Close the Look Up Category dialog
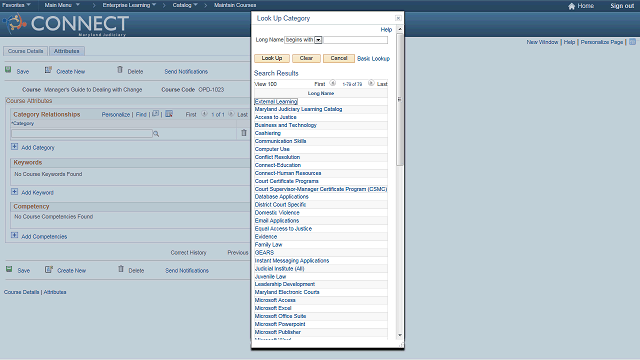398,18
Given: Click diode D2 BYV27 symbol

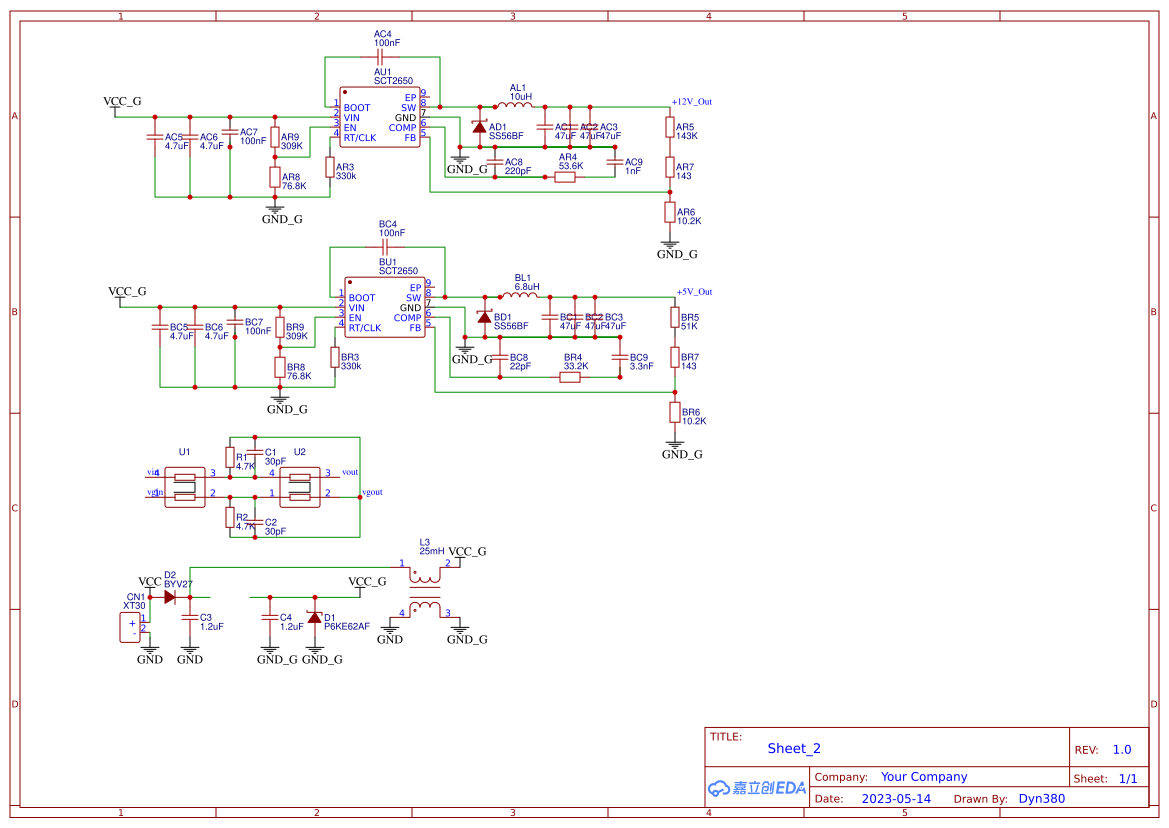Looking at the screenshot, I should pyautogui.click(x=170, y=595).
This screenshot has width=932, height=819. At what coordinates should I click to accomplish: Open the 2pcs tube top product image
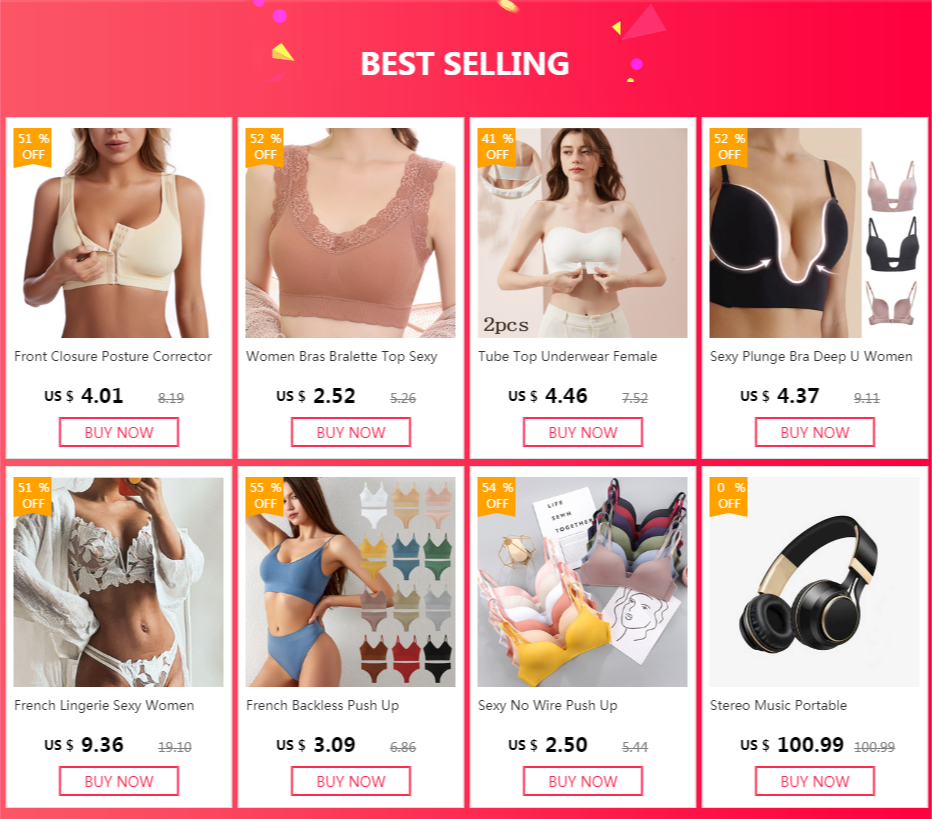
• • • •
Recast the data, from the start through the line containing "Looking at the", as a JSON list of strings with one string per line, skipping blank lines. Leave the pictures out.

*Written response:*
[
  "Close the Look Up Category dialog",
  "398,18",
  "Given: Click diode D2 BYV27 symbol",
  "Looking at the screenshot, I should pyautogui.click(x=170, y=595)."
]